I have a mixture of a Wiki-based approach, where I have a "Frontpage" which links into different surface-level topics which then link to even more detailed notes. I also have literature notes, notes with thoughts and summaries of different methodology, and so on, implementing some form of "Zettelkasten" approach. Then I have notes for certain people (e.g., students or collaborators), daily notes where I basically dump down thoughts during the day, event-related notes, and various other things.

All these different kind of note-taking quickly lead to an unmanageable amount of files. Coming up with a good structure for all this is a topic on its own, but today I want to discuss which plugins I use to keep everything consistent.

The goal is to provide a framework which, as much as possible, ensures that stuff will a) be consistent from the beginning through the use of templates and preset overview tables, and b) stay consistent through automated cleanup and use of auto-completions.

Plugin: Linter

The plugin Linter allows you to set up rules for all files to comply with. For example, you want all headings capitalized, or a certain number of new lines after each paragraph, or just make sure that your frontmatter section is sorted alphabetically.

That's the core of this plugin. You select a variety of rules across formatting, headings, YAML, paragraphs, etc. Then, you can actually set it up in a way that all files will automatically be "fixed" according to your formatting rules on every save or edit. If "on every save" is too much, you can also change it to be just a manual button press on your convenience - either on a single file or the whole vault.

Overall, this plugin helps me to make sure that all files have the same visual formatting. It's not much, but it makes the vault look more consistent. All files are formatted similar which makes the vault have a consistent look and feel.

Link: https://github.com/platers/obsidian-linter

Plugin: Templater

Another corner stone for consistency is using templates. If you set up a single template for your literature notes, daily notes, or meeting notes, you can make sure that it looks the same and consistent every day, every time you create a new note.

By keeping a strict consistency on layouting, your brain will learn how a literature note looks. This makes it easy to grasp it as first glance, know where to look for certain information, or when searching for a certain note in your vault.

While there's some templating capability built-in, it is worth to look into more advanced options. One of the oldest and biggest templating plugins for Obsidian is Templater, which comes with a variety of extra and advanced options.

Data lines:
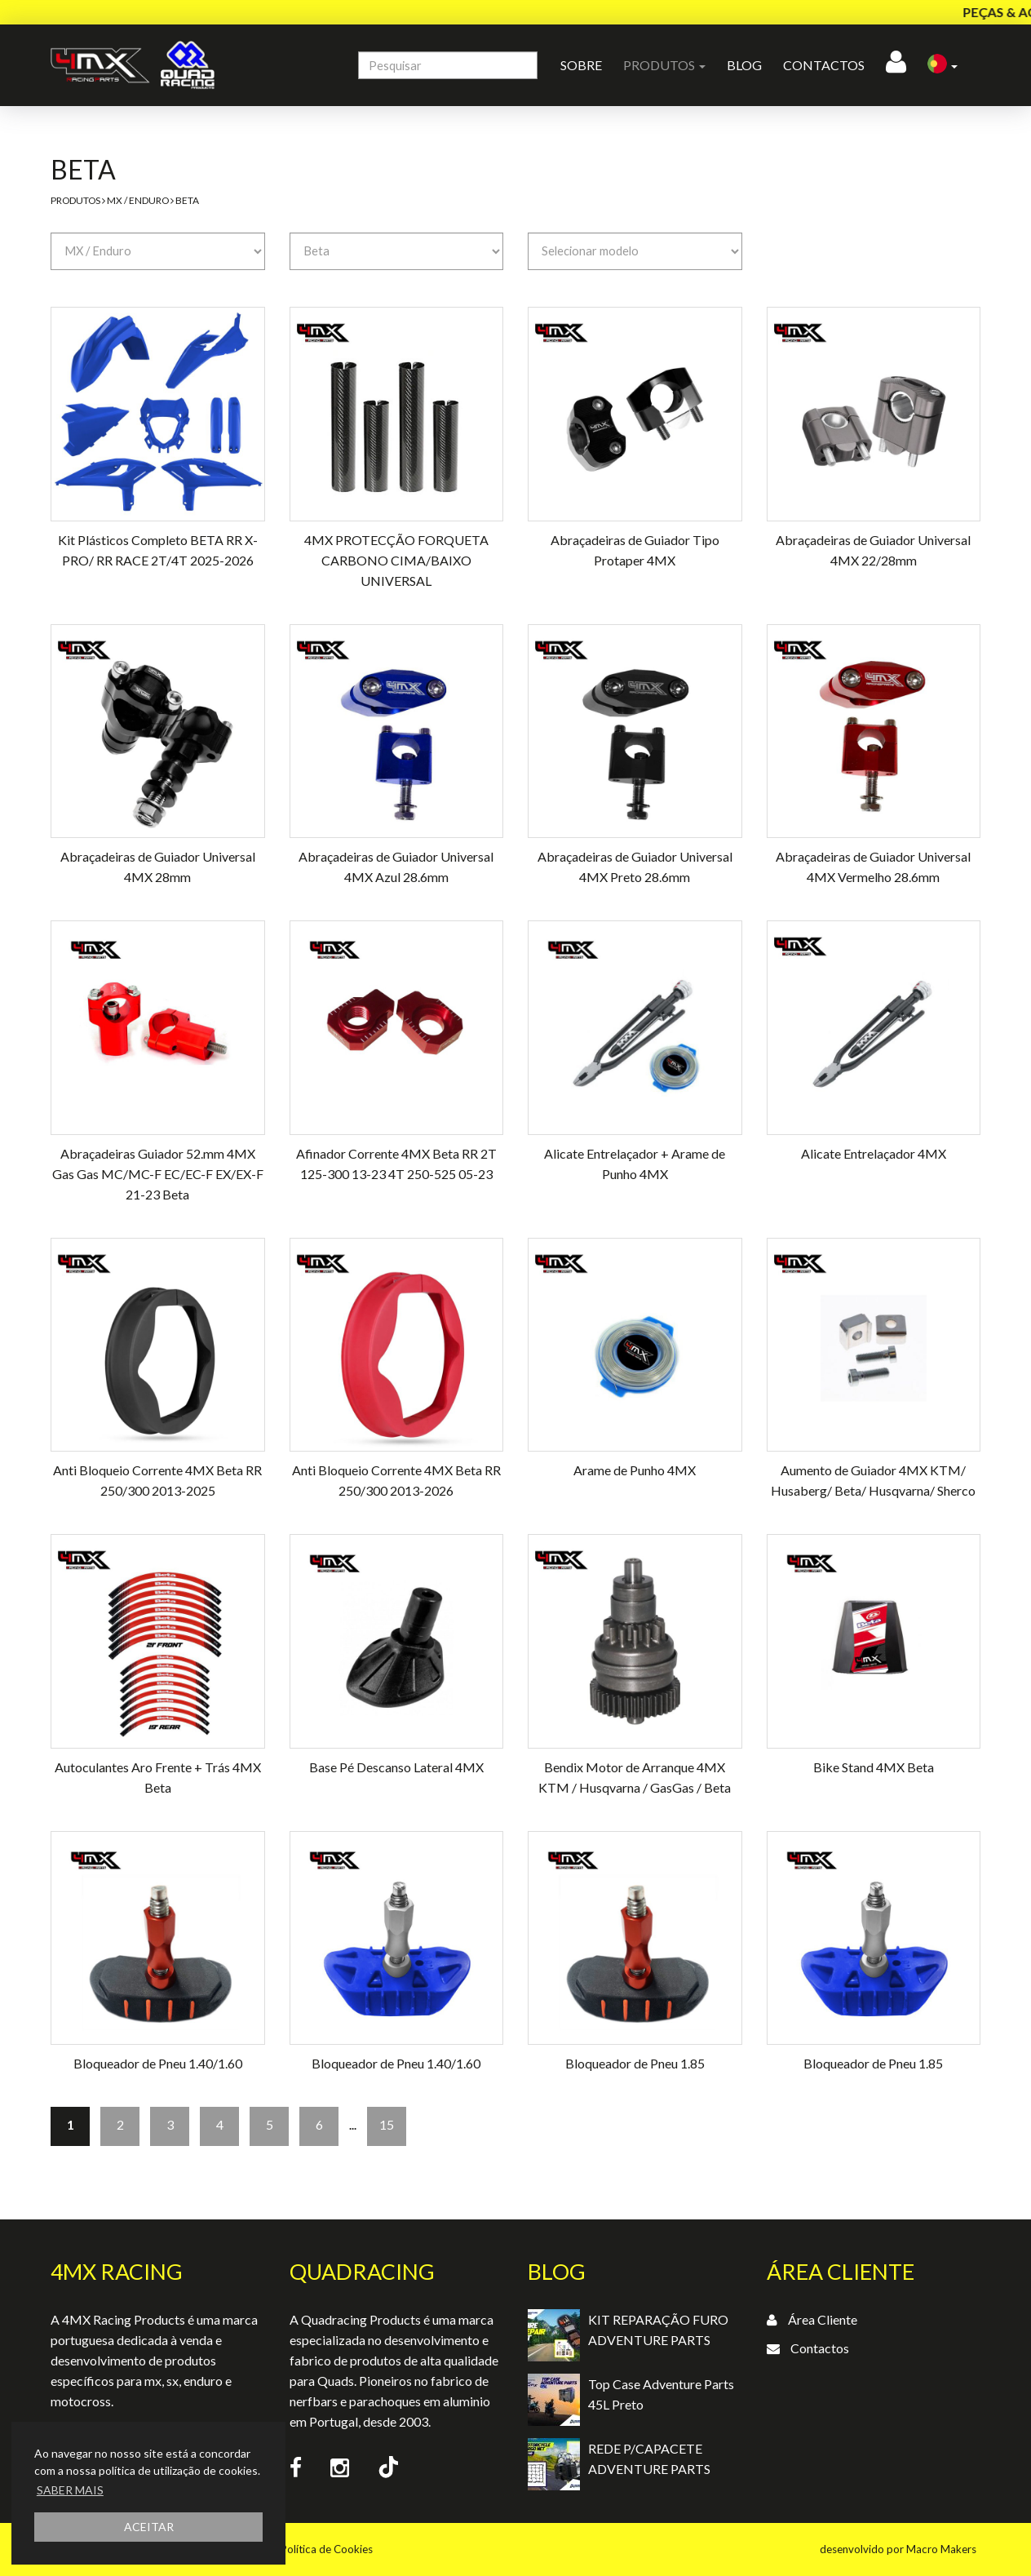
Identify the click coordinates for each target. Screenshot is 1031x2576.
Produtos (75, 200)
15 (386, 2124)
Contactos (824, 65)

Written request: In the text on note-taking plugins, what does Linter offer instead of fixing files on every save?

Solution to the exercise: A manual button press, used on a single file or on the whole vault.